▶ **EXERCISE**: Below are several entries. Transcribe exactly those lines that fall from the one with "Task: Delete the Product Manager application" through the one with "Task: Select Gaming in the navigation sidebar", end lines included.

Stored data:
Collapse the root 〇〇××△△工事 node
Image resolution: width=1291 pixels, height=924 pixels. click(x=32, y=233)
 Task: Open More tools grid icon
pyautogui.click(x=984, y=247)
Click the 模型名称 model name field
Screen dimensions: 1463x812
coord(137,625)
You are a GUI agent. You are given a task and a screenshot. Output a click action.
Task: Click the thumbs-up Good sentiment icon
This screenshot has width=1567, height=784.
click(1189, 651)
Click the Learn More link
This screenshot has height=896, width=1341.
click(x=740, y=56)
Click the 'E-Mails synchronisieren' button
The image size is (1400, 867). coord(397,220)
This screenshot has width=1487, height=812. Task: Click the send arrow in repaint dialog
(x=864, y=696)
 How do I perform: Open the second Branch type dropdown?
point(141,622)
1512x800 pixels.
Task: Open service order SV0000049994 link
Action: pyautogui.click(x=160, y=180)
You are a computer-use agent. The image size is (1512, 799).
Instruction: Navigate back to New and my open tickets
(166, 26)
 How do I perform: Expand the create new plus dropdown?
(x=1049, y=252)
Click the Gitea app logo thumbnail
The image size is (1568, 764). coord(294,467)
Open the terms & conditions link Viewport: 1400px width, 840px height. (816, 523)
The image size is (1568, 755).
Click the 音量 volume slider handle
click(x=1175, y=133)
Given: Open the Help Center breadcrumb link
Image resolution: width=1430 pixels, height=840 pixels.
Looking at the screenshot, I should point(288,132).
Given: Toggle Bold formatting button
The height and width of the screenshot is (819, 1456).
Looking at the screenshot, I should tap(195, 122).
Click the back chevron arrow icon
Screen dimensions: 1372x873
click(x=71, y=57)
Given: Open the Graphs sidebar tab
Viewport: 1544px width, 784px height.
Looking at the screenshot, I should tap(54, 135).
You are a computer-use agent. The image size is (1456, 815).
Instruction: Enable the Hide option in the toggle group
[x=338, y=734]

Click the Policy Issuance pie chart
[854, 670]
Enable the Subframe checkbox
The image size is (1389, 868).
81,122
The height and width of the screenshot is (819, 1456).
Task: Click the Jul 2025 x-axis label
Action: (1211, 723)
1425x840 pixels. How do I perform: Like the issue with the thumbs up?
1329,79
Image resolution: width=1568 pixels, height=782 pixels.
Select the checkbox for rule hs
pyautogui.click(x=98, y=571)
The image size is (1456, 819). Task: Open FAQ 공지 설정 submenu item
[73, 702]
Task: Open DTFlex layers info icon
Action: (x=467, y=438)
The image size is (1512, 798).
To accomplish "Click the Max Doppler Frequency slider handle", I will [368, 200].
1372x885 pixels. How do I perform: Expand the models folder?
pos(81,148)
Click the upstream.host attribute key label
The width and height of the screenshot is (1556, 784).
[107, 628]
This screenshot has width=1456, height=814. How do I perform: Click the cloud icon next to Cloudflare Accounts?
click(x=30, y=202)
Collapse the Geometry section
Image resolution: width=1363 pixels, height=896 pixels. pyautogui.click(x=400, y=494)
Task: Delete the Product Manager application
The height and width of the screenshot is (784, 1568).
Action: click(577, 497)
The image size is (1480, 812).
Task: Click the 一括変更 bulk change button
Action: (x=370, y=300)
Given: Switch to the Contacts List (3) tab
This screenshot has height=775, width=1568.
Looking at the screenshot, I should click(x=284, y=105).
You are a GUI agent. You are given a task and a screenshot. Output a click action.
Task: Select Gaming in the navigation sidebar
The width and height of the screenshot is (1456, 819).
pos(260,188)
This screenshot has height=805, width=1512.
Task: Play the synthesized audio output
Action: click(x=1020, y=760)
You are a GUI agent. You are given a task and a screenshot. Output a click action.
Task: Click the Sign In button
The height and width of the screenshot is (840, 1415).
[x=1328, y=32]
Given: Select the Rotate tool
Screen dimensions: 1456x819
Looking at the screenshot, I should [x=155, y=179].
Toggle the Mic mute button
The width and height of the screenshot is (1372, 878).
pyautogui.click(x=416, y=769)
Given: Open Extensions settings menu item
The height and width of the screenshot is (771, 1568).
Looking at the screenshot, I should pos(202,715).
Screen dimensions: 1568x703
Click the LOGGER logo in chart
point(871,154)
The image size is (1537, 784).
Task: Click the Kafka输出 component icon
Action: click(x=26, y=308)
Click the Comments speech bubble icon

▶ **RESULT**:
Task: Delete the Product Manager application
The height and width of the screenshot is (784, 1568).
Action: click(577, 497)
The image size is (1480, 812).
Task: Click the 一括変更 bulk change button
Action: (x=370, y=300)
Given: Switch to the Contacts List (3) tab
This screenshot has height=775, width=1568.
Looking at the screenshot, I should click(x=284, y=105).
You are a GUI agent. You are given a task and a screenshot. Output a click action.
Task: Select Gaming in the navigation sidebar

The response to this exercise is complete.